[Stored records]

═══

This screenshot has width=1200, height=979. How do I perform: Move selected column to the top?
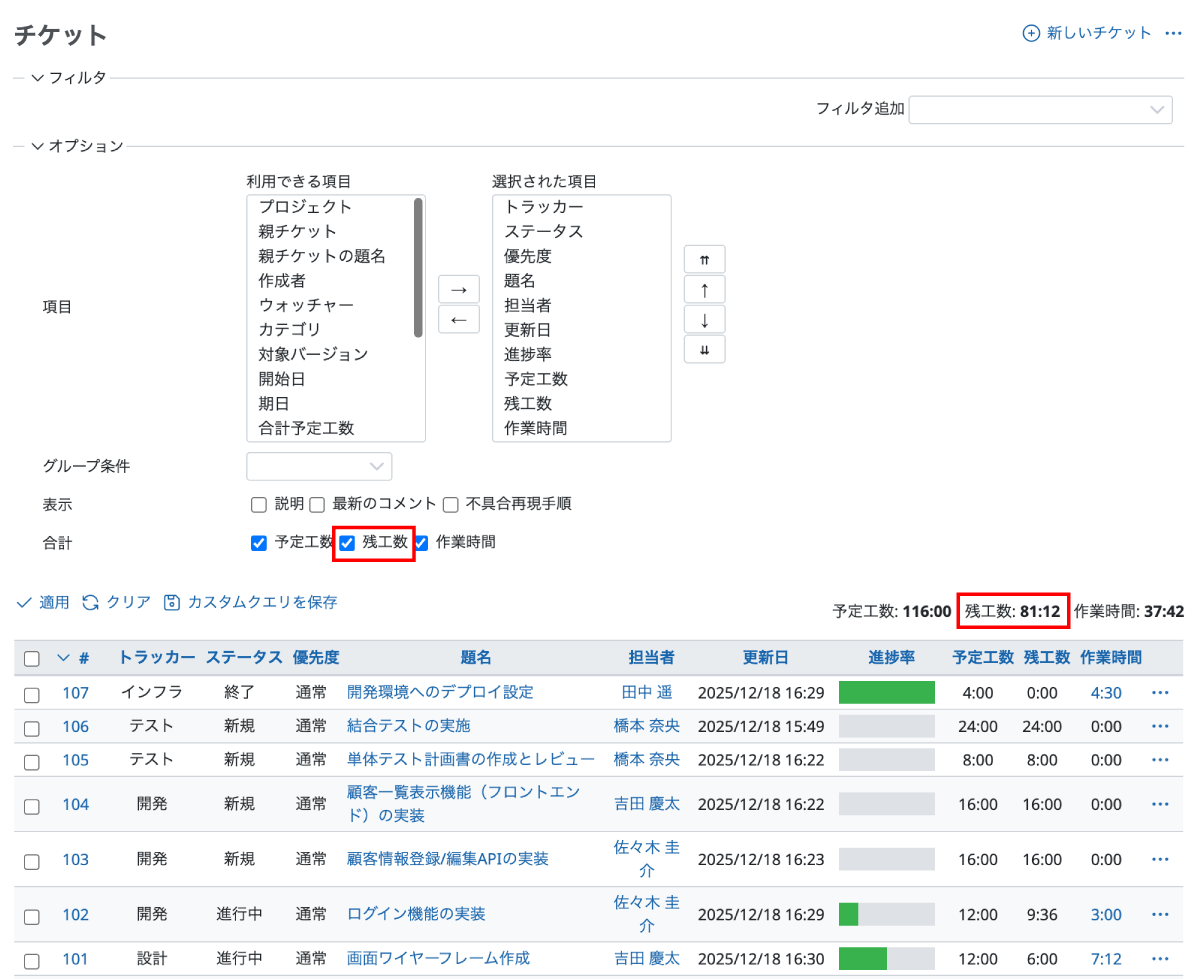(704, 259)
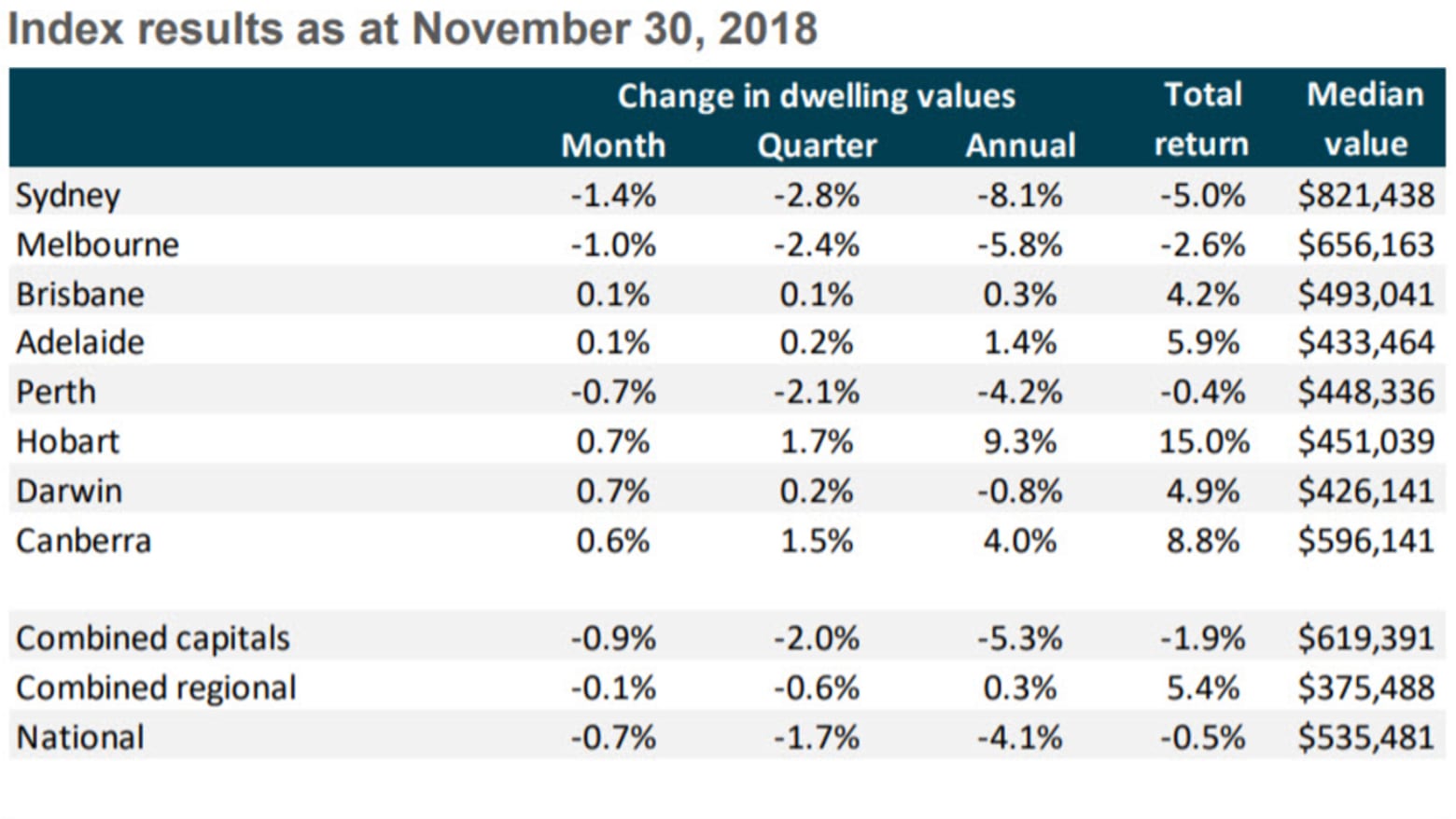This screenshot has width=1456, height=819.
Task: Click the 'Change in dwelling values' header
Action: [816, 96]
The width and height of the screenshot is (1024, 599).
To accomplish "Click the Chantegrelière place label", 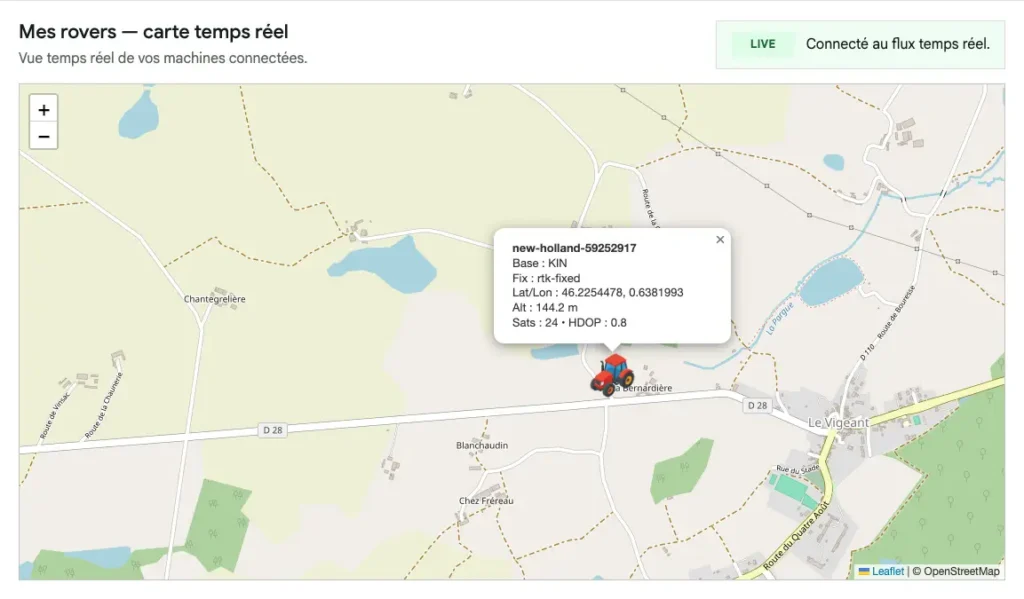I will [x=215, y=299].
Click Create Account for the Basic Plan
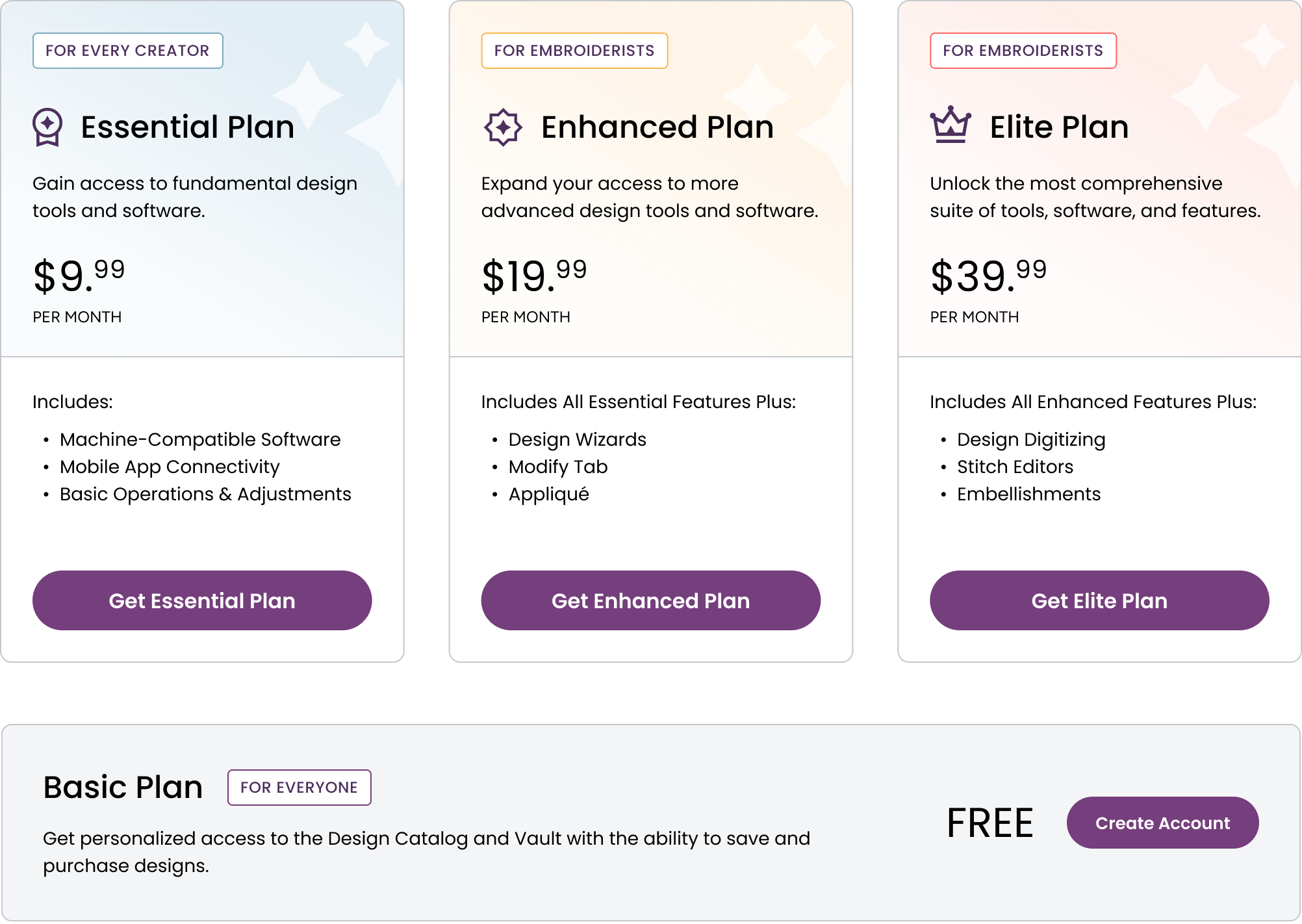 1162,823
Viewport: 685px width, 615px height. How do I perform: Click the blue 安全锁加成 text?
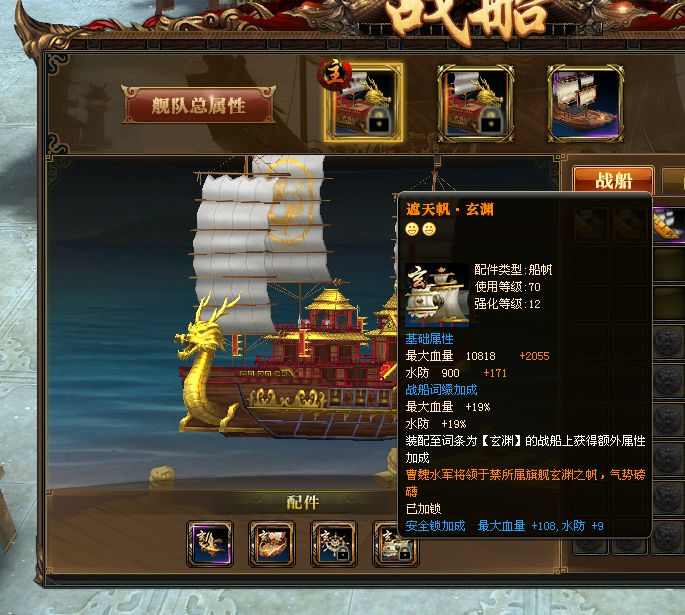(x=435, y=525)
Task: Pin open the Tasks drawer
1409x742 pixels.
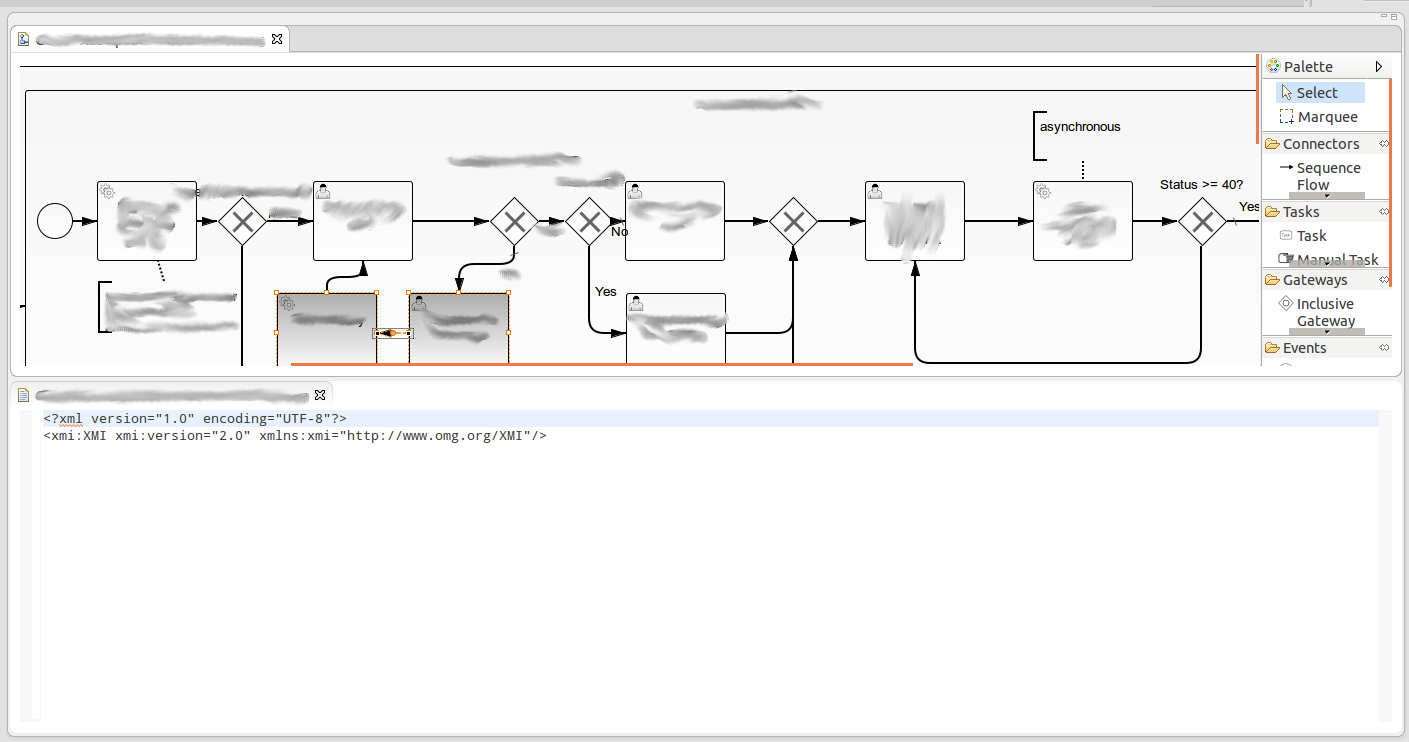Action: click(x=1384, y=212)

═══

## TASK OBJECTIVE
Where pictures appear, omit them, and transcribe exactly, with nothing else, the lines from the line with "Viewport: 685px width, 615px" through the final line of the records above, both ends included.

## REPLY
Viewport: 685px width, 615px height. How do I perform: Click the blue 安全锁加成 text?
(x=435, y=525)
Task: Pin open the Tasks drawer
1409x742 pixels.
Action: click(x=1384, y=212)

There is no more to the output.